Я ответила Жоре, что мне работается хорошо, спасибо. Работа нравится… Он, кажется, удивился – огонек интереса промелькнул в глазах. Не известного толка интереса, а вполне нормального. Я добавила, что это не совсем то, правда, к чему я себя готовила. Не удержалась, выложив на стол единственный свой козырь – образование. Иняз – английский, немецкий, французский, – это придавало мне хоть какой-то блеск. А почему банк, спросил он. А потому, что переводчиков и учителей иностранных языков – пруд пруди, хорошие места без связей не обломятся… Школу, где я работала шесть лет, закрыли. Бюро технического перевода, которых еще недавно было, как грибов, осталось мало, и за работу почти не платят. Тем более я терпеть не могу технический перевод. И вот, пришлось стать экономистом. Старшим. Потому что просто экономистом у нас называется всякий курьер. Для солидности. Но получает при этом, как курьер.

А личная жизнь, спросил Жора участливо. Разумеется, а вот и голуби. Иначе зачем было огород городить. Не замужем?!! Вернее, разведена. Бездетна. Если коротко…

Кофе, спросил Жора. Я кивнула. Вышколенная секретарша, без малейших следов кастового неудовольствия от факта подачи кофе старшему экономисту с первого этажа, принесла поднос с кукольными серебряными чашечками, сахарницей, кувшинчиком со сливками. Запах хорошего кофе и ванильного печенья поплыл по кабинету. Жора сам разлил кофе, спросил, нужно ли класть сахар и сколько, и протянул мне чашечку. Кажется, у меня дрожали руки. Надеюсь, он этого не заметил. Не привыкла я распивать кофеи в кабинетах начальников. Хотя, казалось бы, ну, что здесь такого? Все люди – братья, и все равны. Правда, как сказано в одном произведении, – некоторые равнее других.

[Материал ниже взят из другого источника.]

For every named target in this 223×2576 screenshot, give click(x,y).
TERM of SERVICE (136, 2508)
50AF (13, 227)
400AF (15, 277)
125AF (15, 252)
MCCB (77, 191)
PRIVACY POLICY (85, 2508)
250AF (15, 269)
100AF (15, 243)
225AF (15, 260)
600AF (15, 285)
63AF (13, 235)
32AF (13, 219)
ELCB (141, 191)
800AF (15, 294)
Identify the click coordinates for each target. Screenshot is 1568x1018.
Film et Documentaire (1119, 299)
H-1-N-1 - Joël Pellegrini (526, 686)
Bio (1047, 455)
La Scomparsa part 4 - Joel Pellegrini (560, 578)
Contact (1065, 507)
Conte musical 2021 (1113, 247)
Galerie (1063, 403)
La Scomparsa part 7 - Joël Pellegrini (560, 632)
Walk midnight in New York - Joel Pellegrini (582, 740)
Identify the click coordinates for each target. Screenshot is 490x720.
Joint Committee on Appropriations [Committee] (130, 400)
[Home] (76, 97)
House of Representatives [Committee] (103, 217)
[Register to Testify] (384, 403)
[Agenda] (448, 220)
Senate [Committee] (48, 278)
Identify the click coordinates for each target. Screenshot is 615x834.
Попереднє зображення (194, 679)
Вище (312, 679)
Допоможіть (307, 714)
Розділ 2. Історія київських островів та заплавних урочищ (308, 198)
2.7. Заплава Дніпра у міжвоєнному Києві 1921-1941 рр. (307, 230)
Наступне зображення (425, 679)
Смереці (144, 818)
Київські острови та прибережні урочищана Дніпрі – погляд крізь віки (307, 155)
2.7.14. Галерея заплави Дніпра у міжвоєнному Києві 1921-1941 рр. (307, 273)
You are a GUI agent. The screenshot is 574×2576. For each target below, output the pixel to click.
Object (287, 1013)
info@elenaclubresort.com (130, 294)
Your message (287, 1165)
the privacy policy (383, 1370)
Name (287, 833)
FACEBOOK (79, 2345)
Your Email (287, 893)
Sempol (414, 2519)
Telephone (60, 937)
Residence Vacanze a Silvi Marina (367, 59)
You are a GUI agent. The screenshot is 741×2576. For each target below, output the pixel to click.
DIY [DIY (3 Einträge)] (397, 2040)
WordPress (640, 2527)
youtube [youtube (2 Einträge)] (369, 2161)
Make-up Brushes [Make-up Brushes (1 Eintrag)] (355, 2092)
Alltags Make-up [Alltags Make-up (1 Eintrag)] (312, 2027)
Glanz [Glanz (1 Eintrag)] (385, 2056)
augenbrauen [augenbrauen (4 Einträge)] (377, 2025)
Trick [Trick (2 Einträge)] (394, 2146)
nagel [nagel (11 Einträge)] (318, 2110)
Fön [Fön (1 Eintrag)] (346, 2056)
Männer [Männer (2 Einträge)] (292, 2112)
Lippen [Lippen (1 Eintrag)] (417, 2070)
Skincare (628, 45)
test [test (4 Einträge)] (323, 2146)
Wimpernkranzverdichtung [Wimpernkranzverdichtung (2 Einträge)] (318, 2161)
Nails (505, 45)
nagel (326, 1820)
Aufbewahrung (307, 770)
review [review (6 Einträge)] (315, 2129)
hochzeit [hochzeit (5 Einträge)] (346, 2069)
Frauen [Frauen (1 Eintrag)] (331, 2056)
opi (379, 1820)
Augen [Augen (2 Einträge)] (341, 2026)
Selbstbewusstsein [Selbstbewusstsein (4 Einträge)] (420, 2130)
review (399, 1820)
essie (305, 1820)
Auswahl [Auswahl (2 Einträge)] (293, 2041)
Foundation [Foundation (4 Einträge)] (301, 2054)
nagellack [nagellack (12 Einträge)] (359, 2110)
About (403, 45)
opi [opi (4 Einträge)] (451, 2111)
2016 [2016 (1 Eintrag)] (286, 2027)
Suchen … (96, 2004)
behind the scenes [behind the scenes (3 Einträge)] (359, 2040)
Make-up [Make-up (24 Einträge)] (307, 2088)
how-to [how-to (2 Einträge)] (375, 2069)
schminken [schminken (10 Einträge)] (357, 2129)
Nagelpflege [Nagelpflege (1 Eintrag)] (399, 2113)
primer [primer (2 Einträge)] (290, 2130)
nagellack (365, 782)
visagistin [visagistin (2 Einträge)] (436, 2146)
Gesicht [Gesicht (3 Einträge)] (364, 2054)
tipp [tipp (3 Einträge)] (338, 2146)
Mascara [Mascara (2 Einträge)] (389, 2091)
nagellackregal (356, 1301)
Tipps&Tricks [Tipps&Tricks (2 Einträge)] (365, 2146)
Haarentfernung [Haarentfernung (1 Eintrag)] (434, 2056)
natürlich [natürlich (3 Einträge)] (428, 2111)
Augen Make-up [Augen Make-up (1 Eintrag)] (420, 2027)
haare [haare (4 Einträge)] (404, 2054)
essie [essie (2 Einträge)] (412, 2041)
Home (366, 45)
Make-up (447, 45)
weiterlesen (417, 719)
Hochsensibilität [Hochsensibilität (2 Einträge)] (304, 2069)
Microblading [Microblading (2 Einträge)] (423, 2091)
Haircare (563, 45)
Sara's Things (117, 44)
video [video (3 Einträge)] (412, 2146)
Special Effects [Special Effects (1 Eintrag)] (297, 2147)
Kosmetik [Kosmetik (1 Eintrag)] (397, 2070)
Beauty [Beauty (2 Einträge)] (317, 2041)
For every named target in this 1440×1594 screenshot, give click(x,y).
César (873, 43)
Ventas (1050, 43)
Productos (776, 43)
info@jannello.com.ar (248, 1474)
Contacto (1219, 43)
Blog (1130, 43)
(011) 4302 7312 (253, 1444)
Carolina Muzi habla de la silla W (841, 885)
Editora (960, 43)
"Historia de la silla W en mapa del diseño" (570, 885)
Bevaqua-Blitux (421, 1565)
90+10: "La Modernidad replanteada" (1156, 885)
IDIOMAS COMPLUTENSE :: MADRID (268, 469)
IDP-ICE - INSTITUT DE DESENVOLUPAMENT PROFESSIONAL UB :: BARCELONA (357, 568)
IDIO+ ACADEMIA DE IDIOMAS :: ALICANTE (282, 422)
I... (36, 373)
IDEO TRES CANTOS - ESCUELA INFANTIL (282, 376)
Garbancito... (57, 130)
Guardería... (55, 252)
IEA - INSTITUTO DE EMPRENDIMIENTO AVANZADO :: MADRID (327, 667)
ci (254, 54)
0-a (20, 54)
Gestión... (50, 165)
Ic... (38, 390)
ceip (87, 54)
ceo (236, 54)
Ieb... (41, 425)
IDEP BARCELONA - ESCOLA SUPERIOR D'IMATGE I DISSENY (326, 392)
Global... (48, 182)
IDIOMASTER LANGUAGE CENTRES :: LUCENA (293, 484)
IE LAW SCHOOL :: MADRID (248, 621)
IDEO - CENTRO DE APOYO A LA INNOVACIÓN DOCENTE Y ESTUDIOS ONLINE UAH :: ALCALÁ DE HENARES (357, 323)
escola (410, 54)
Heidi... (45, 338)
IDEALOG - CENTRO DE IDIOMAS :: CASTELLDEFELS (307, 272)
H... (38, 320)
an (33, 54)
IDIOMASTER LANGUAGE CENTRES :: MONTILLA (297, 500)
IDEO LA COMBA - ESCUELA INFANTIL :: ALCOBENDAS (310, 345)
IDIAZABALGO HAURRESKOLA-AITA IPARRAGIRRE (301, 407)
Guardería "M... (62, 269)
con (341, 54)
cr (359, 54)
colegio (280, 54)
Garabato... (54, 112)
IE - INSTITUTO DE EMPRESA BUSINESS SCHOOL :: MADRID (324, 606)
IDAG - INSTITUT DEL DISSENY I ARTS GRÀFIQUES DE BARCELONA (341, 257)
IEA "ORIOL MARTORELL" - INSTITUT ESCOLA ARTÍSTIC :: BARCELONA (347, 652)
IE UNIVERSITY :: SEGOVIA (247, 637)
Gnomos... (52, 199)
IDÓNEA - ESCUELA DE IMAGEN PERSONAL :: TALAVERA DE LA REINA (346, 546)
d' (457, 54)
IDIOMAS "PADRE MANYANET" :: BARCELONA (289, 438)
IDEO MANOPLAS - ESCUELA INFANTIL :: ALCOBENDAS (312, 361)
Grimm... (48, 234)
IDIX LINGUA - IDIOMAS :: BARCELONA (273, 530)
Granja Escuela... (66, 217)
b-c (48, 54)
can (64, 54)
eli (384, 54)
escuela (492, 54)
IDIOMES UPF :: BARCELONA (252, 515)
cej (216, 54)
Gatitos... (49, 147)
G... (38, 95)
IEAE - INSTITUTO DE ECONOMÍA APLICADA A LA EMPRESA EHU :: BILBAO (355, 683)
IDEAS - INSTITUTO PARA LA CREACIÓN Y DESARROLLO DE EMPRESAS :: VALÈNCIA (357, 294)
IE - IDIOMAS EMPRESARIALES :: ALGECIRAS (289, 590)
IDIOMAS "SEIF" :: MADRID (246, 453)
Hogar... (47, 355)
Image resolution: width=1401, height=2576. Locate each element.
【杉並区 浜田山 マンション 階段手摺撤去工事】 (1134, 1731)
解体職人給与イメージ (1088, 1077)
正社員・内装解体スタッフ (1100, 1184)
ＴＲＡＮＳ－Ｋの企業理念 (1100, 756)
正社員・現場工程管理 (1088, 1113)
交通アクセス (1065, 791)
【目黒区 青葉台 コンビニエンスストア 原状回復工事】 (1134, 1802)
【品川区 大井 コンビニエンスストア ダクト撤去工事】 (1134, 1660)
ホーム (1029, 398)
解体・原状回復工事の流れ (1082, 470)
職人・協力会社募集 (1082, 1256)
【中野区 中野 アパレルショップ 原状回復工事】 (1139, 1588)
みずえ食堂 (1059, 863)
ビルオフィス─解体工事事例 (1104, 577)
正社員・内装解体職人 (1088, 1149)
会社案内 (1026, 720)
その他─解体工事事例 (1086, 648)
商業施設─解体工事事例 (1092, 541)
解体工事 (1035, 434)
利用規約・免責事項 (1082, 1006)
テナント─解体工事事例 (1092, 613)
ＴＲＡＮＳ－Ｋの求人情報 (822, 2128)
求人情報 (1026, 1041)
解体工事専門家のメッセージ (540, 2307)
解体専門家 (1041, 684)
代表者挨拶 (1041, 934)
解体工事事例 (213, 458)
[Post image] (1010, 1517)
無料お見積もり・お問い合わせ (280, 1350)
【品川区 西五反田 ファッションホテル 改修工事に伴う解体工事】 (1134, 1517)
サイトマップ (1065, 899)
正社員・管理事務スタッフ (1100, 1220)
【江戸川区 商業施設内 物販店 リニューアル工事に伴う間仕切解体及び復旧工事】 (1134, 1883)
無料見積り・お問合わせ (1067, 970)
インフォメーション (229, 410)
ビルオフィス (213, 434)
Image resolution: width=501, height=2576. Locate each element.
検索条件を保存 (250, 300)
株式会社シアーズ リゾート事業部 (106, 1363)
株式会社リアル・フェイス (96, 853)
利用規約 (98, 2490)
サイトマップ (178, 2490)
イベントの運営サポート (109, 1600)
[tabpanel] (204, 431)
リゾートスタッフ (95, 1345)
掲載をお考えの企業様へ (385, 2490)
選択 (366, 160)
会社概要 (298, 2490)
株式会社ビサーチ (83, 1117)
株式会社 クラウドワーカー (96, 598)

Мы допили кофе. Жора предложил еще по чашечке. Я отказалась. Мы сердечно распрощались. Жора проводил меня до дверей кабинета, и я с облегчением вышла. Секретарша отыгралась за унижение, притворившись, что не замечает меня. Я спускалась по лестнице, а не лифтом, чтобы хоть немного успокоиться. Лицо мое горело. Он не предложил мне встретиться, значит, я ему не понравилась. Вот о чем я думала, медленно спускаясь по ступенькам. Какая там честь! Если раньше и была мысль о том, что Жора выбрал меня, как товар на базаре, и от этого – некоторое чувство унижения и как бы возмущения, то сейчас песочные часы перевернулись, и песок посыпался в обратную сторону: он меня не захотел! Это было еще унизительнее. А я ему, как дура, про иняз. Нашла чем хвастаться…

Пять пар горящих любопытством глаз встретили меня, как только я переступила порог нашей комнаты. Пять пар глаз и выжидательное молчание. Из чего я заключила, что перемывали кости мне и никому другому. Под обстрелом их глаз, в полной тишине, я прошла к своему столу. Уселась за него.

– Ну? – не выдержала Зинка.

Я пожала плечами – ничего особенного. Но народ, как в песне известного барда, волновался и требовал подробностей.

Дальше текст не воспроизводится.